> Exercise instructions: Wherever a line of the records contains "computer", copy that line.

> Given data:
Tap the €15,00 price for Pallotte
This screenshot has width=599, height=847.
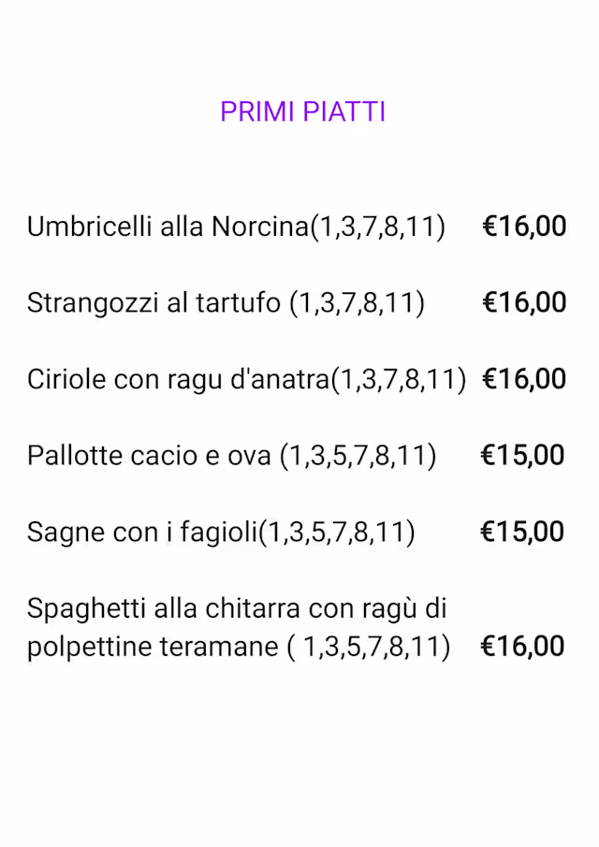click(x=523, y=456)
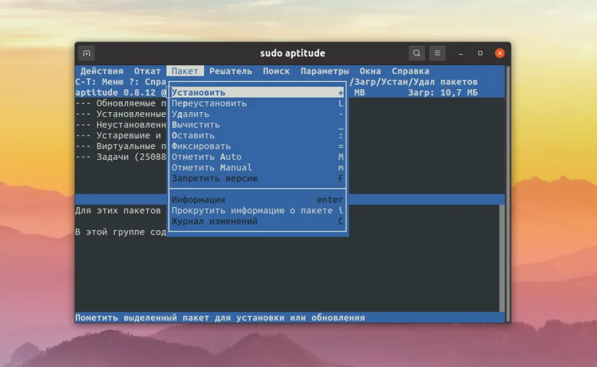Open the Параметры menu
The image size is (597, 367).
coord(325,71)
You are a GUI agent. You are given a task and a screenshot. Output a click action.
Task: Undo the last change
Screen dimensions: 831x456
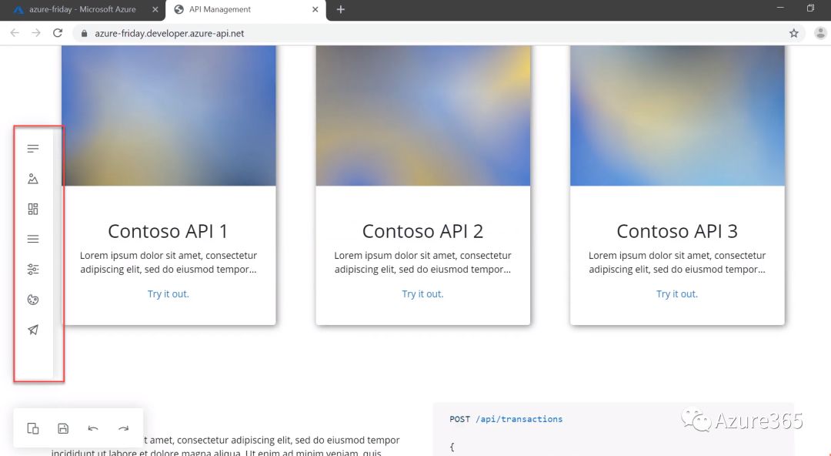tap(93, 428)
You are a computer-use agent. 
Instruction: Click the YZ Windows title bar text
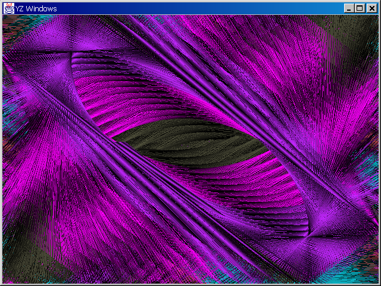35,8
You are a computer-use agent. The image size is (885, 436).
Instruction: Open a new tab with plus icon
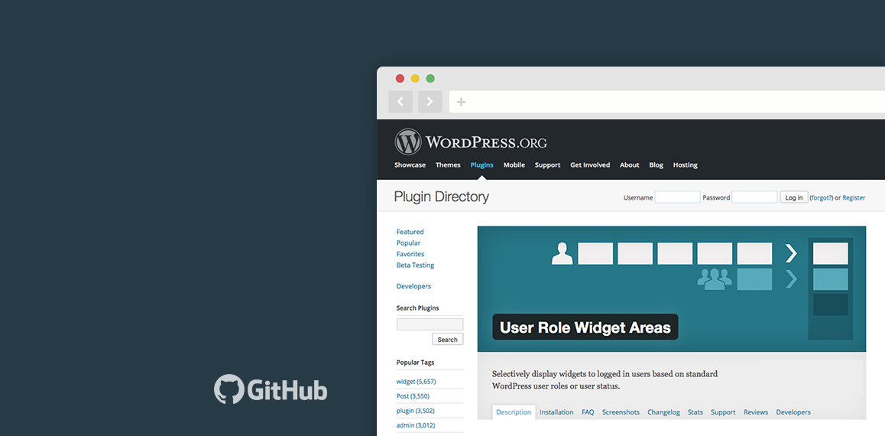461,102
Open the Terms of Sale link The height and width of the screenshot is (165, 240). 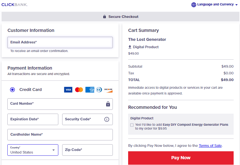(210, 146)
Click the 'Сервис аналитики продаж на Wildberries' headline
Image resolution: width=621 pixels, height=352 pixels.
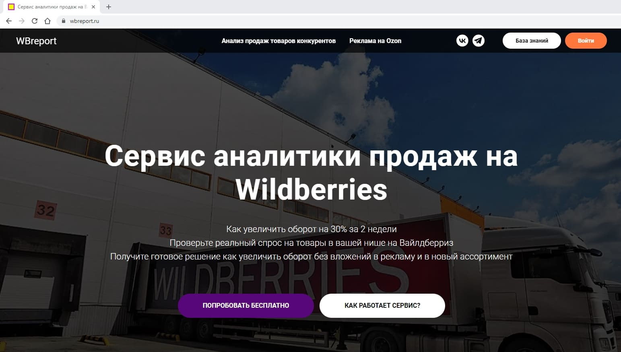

> Task response:
You are a computer-use agent. 
You are a computer-use agent. The image size is (885, 436).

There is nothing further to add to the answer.